De esta predisposición de los espíritus resulta que no se excogitan otros medios de conmover que escenas patibularias y costumbres vergonzosas; olvídase que las verdaderas lágrimas son las que hace derramar una hermosa poesía; lágrimas en las que se mezcla tanta admiración como dolor: pero ahora que los talentos se nutren de la regencia y del terror, ¿qué asuntos necesitamos para nuestras lenguas destinadas a morir tan pronto? Ya no brotará del genio humano alguno de esos pensamientos que llegan a ser patrimonio del universo.
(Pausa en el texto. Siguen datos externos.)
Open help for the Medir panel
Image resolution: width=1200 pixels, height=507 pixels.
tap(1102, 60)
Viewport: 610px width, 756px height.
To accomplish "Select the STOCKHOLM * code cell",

He aquí lo que todos dicen y lo que todos deploran, y, sin embargo, las ilusiones superabundan, y cuanto más cercanos nos hallamos a la tumba, más nos lisonjeamos vivir. Vemos monarcas que se figuran ser monarcas; ministros que piensan ser ministros; diputados que juzgan una cosa muy formal sus discursos; propietarios que poseyendo esta mañana, se persuaden de que poseerán esta noche. Los intereses particulares, las ambiciones personales, ocultan al vulgo la gravedad del momento; y no obstante, las oscilaciones de los negocios del día, no son sino una arruga en la superficie del abismo que no disminuye la profundidad de las olas. Al lado de frívolos juegos contingentes, la especie humana aventura la gran partida; los reyes tienen aun los naipes y los tienen por las naciones, ¿valdrán estas más que los monarcas? Esta es una cuestión aislada que no altera el hecho principal. ¿Qué importancia tienen los juguetes infantiles y las sombras que se deslizan sobre la blancura de un lienzo? ¡La invasión de las ideas ha sucedido a la invasión de los bárbaros; la civilización actual, descompuesta, se pierde en sí misma, el vaso que la contiene no ha derramado su licor en otro; el vaso mismo se ha roto!